Spring 2006--A group of teenagers from a Parisian banlieue storm a private school in the sixth arrondissement and transform classroom banality into improvised sculpture.They imprison telephones and desk objects on the wall with large swaths of packing tape, while spraying graffiti “X”s over clocks and covering surfaces in names, slogans, and tags. Rather than destruction, the event is a startlingly aesthetic conversion of Hierarchical Order into the democracy of self-declaration.

Fast forward to last Friday, when Thomas Hirschhorn’s new installation “Stand-alone” opens at Arndt & Partner Berlin featuring the same taped-up technology and wall scrawl, alongside hulking cardboard tubes checkered with images of mutilated bodies. These tubes, called “mega-forms,” share space with fireplaces vomiting broken furniture, sheets of nonsensically mixed-up news clippings, and plastic-wrapped armchairs mounted in a line above eye level. 

So what is going on here? One needn’t know Hirschhorn was inspired by the Parisian incident or even pick up the provided map of his thought process to understand “Stand-alone”’s primal defiance. The graffiti’s visual assault, the blatant disfiguration of everyday objects, and the visitor’s interrupted spatial navigation via the mega-forms all exude disobedience. This is disobedience to our very own filtering and regulating mechanisms; Hirschhorn condenses in several rooms the daily stimuli we work so hard to sift through, cheekily presenting a mish-mash of lived experience without the usual controls. 

The artist’s most obvious attempt to remove our filters is his controversial employment of wounded Middle Eastern bodies, the pictures we are usually not “supposed” to see, but there is much more to the exhibit than burst intestines. The verbal and visual onslaught of the information age comes yelling off all surfaces, a riot of sayings and phrases elbowing each other for space and attention. Simultaneously, modernity’s myriad ways to stay connected, what Hirshhorn dubs the “dictatorship of being informed,” are upended here by silent, disempowered phones and computers. 

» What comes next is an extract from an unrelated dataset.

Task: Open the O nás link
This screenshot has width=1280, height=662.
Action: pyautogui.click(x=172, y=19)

This is just the tip of the iceberg. In talks that bookended his opening, Hirschhorn spoke at length about the symbolic value of objects such as the oversized sea-green pills stamped with the word “YOU,” and large tree trunk sections stacked up like coins. However, what each piece means takes a backseat to what it all looks like. The sum of the parts is lesser than the aesthetic whole, which acts as a hyper-stimulated sponge of perception wringing its contents back out upon the viewer. As Hirschhorn says, “My art is not chaotic. The world is chaotic. I just show it.”

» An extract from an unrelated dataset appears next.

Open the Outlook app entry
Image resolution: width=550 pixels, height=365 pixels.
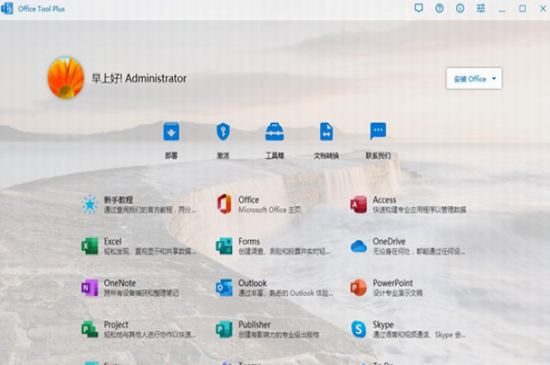point(275,288)
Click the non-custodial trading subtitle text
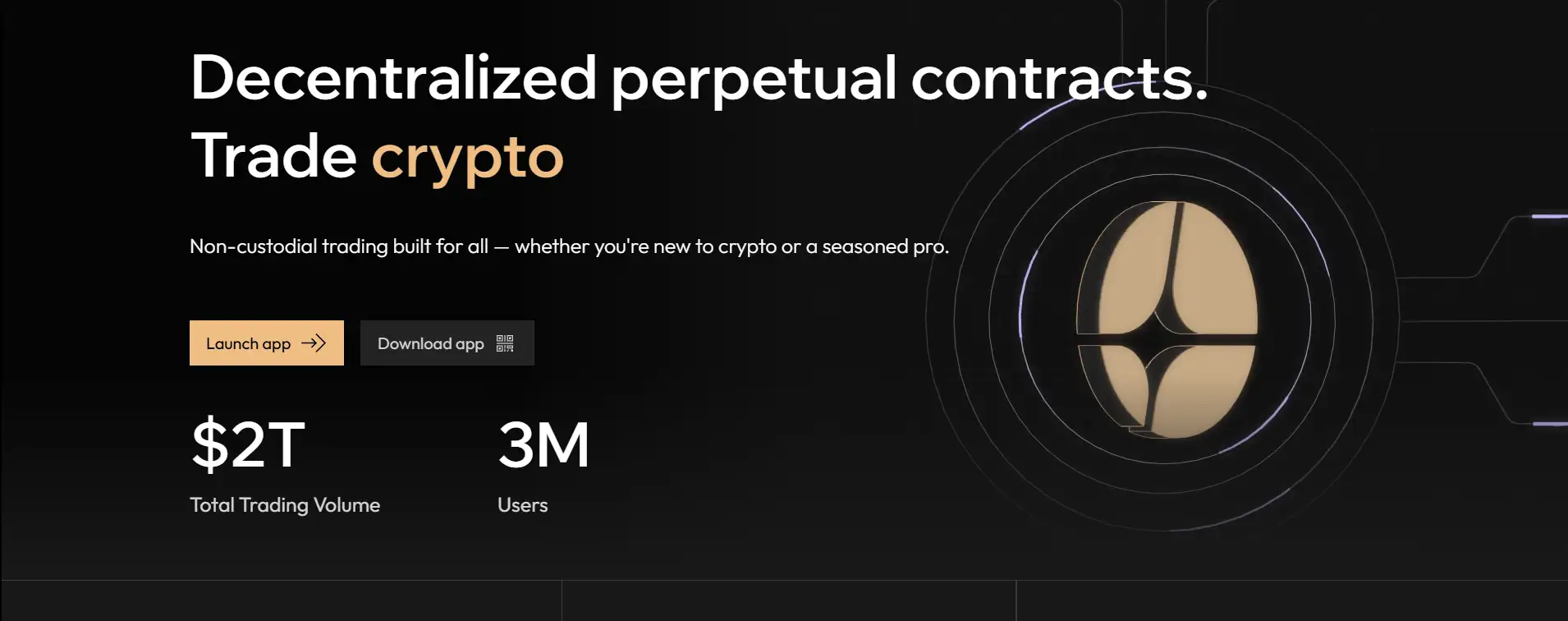This screenshot has height=621, width=1568. [x=569, y=246]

Not all critics appreciate the show. A New York Sun reviewer lambasted Hirschhorn’s early 2006 installation “Superficial Engagement” as an “adolescent crap-fest,” citing his insistence on using everyday materials (mistakenly called “found materials” in the review) and reliance on collage as immature and lazy art-making. Others have accused his packed-to-the-gills installations of raising only obvious questions and then providing visual noise rather than real analysis. This was the case with last spring’s “Utopia, Utopia = One World, One Army, One War, One Dress,” which some reviewers found too shallow in its examination of the Iraq war’s effect on our collective consciousness.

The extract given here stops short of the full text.